Exercise: After locating "Screenshot is 900x2576." in the listing below, copy that line and each one after it exactly, ending with the line that has "Wish List (424, 2258)".

Data for review:
####################

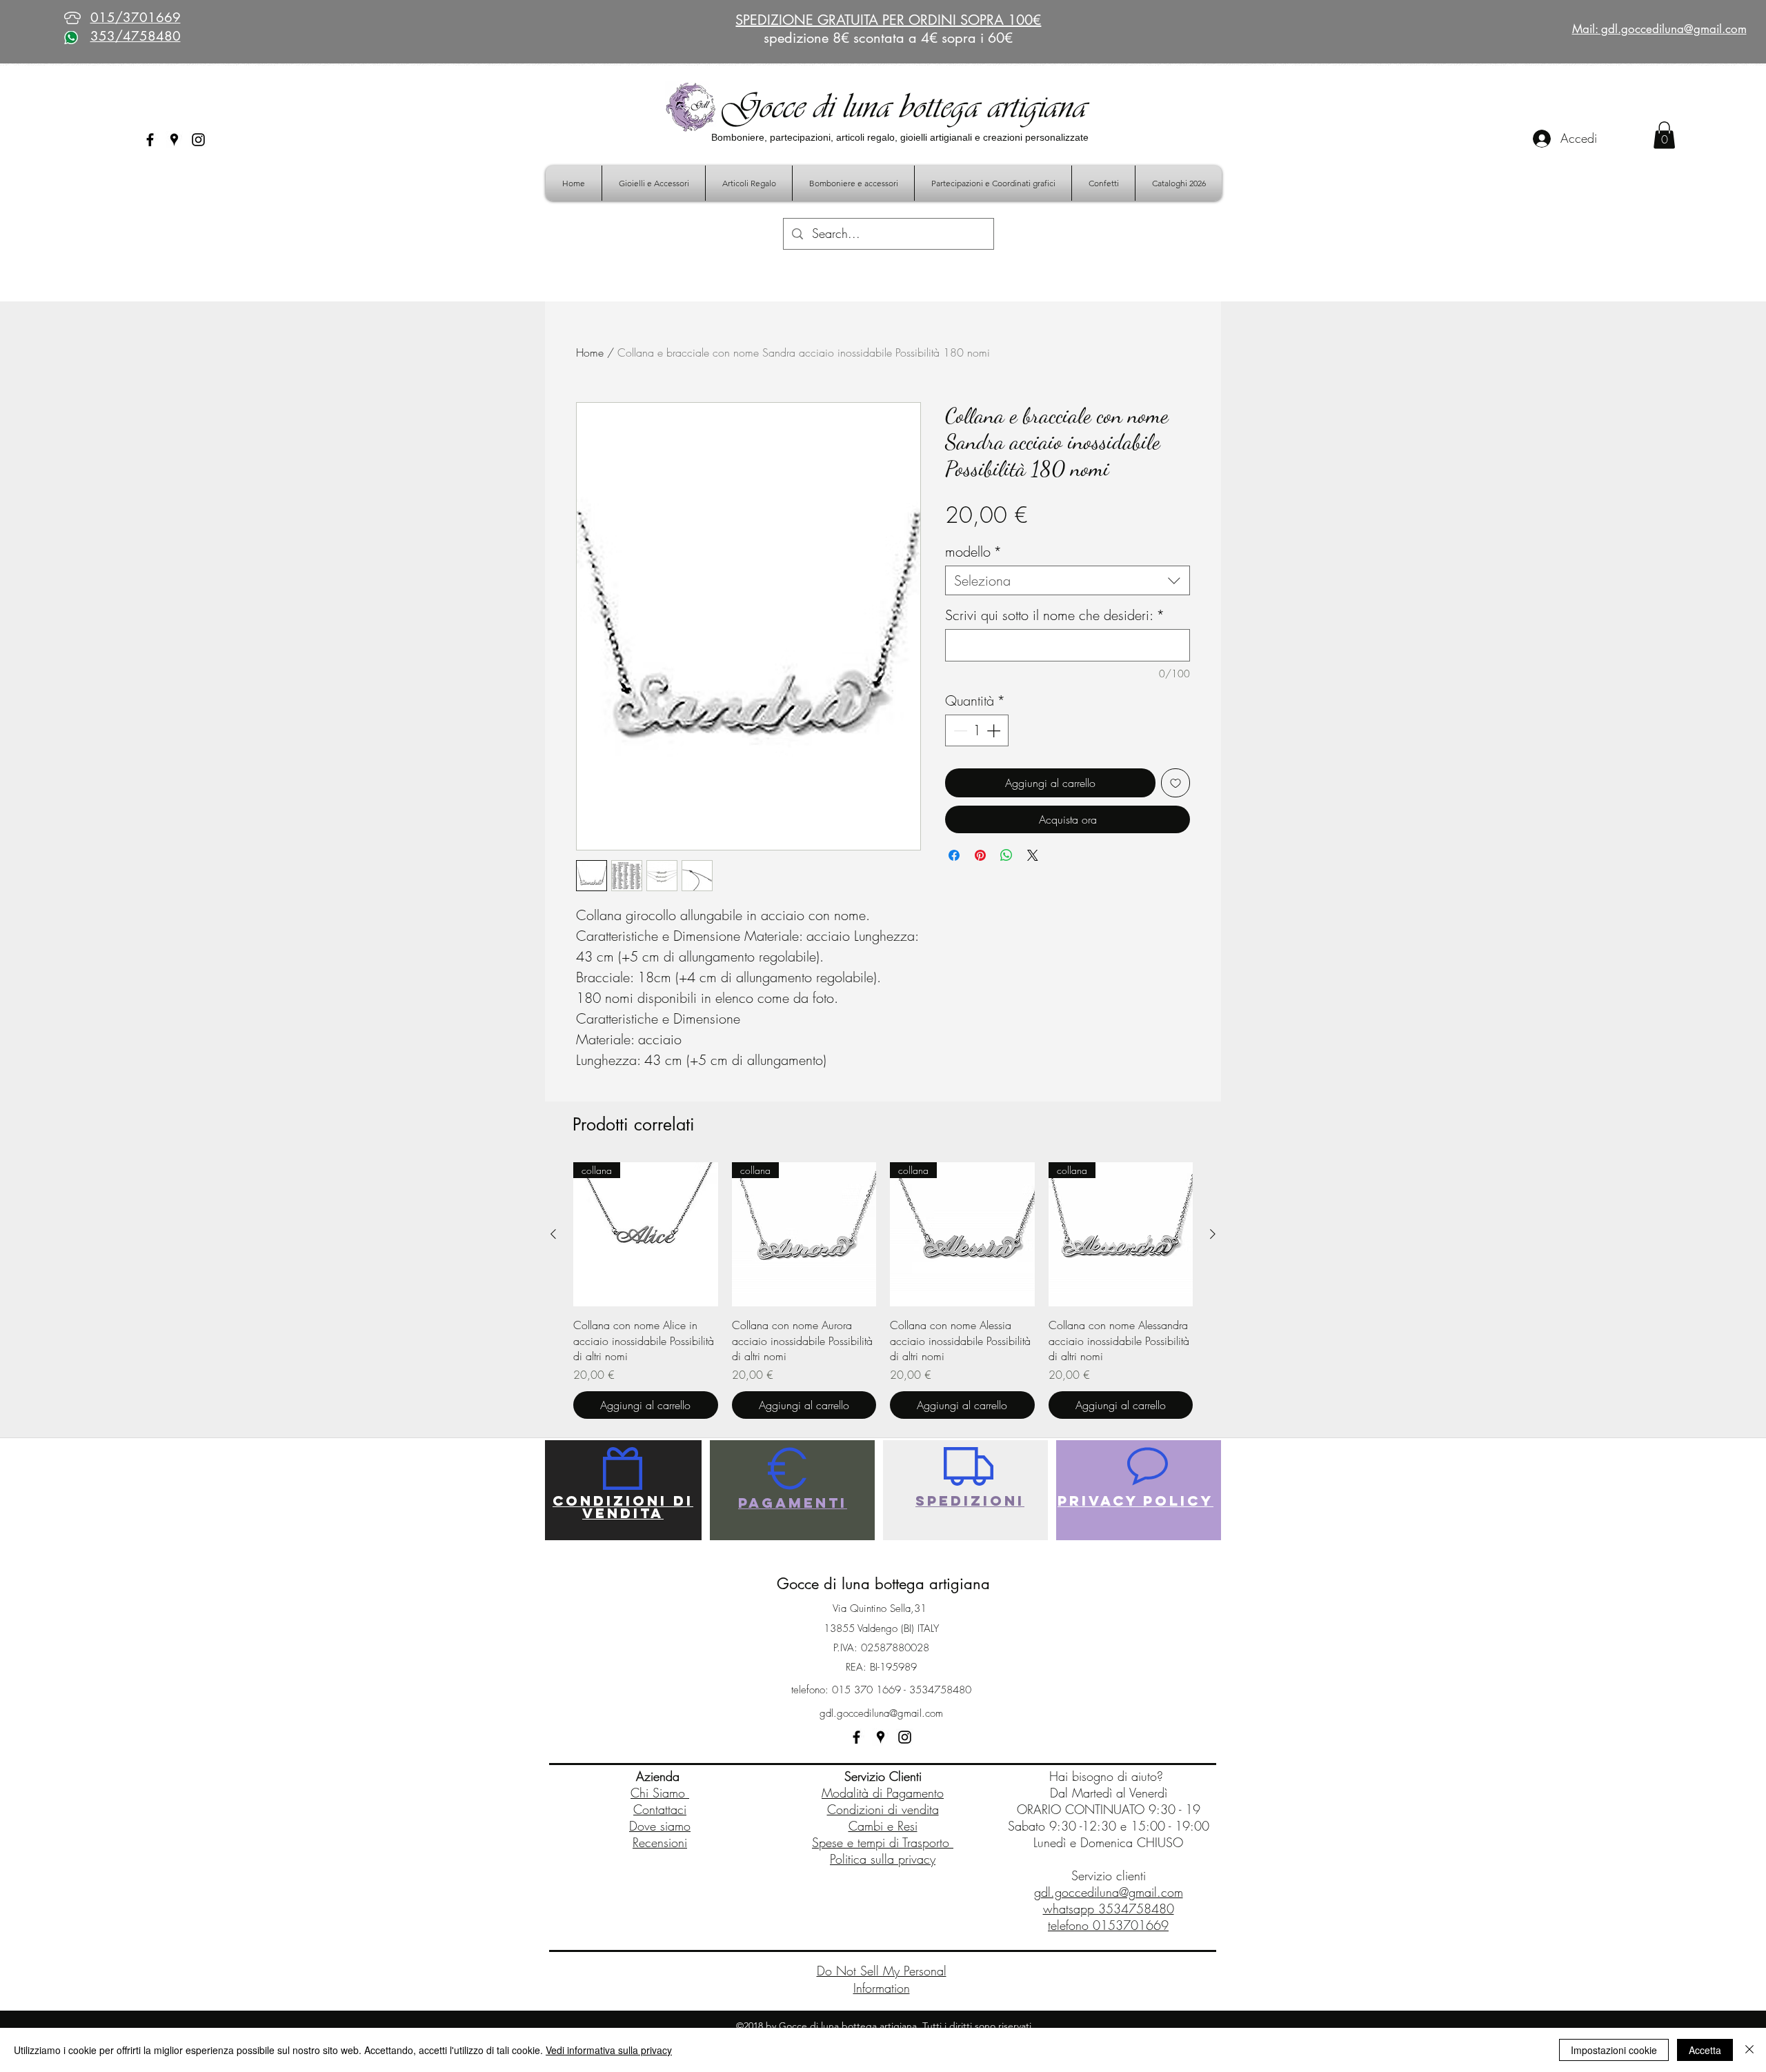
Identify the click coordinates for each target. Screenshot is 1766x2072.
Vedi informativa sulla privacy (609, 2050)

####################

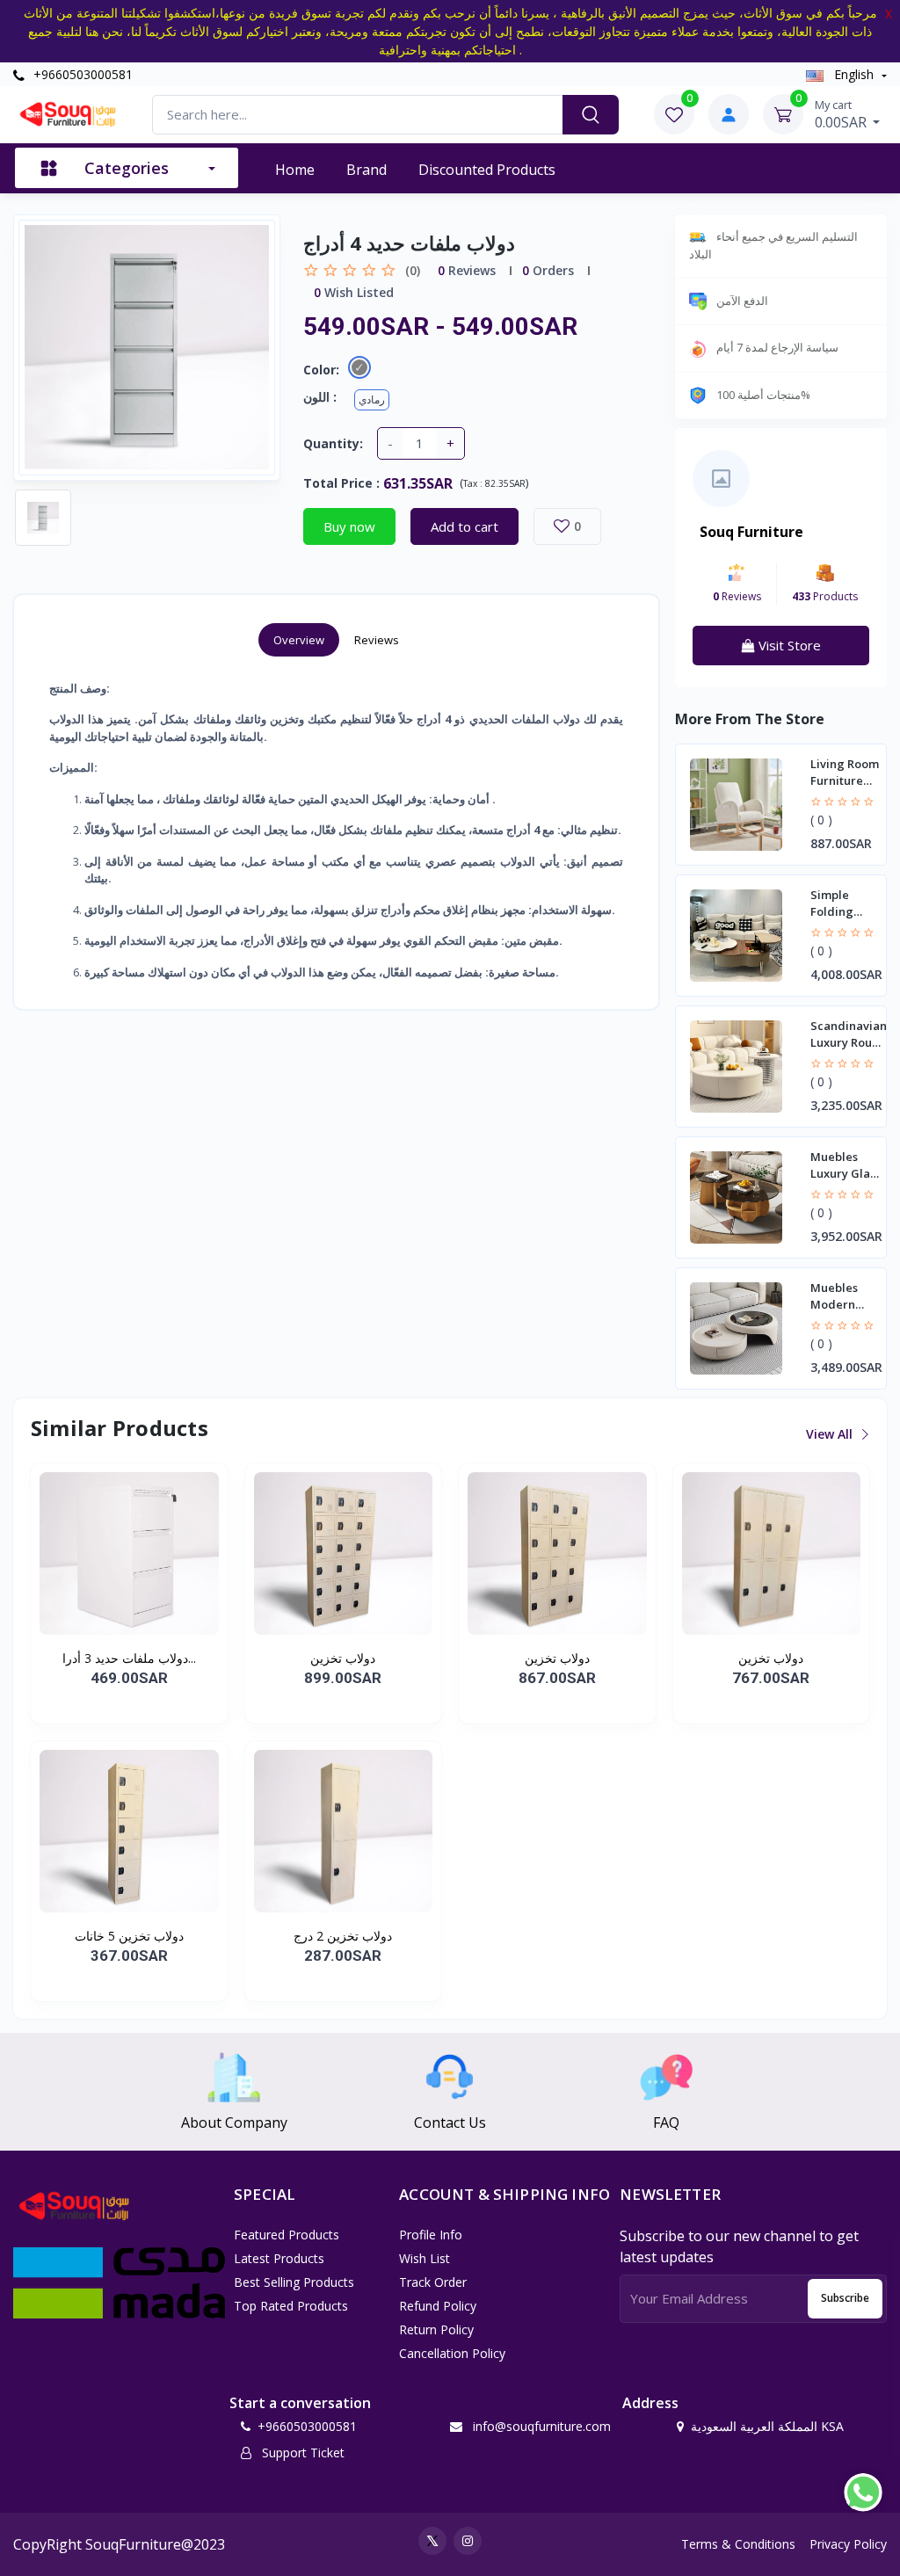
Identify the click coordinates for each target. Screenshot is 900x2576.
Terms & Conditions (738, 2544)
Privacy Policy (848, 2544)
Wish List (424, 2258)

####################

Answer space:
Identify the click coordinates for each target. Screenshot is 900x2576.
Terms & Conditions (738, 2544)
Privacy Policy (848, 2544)
Wish List (424, 2258)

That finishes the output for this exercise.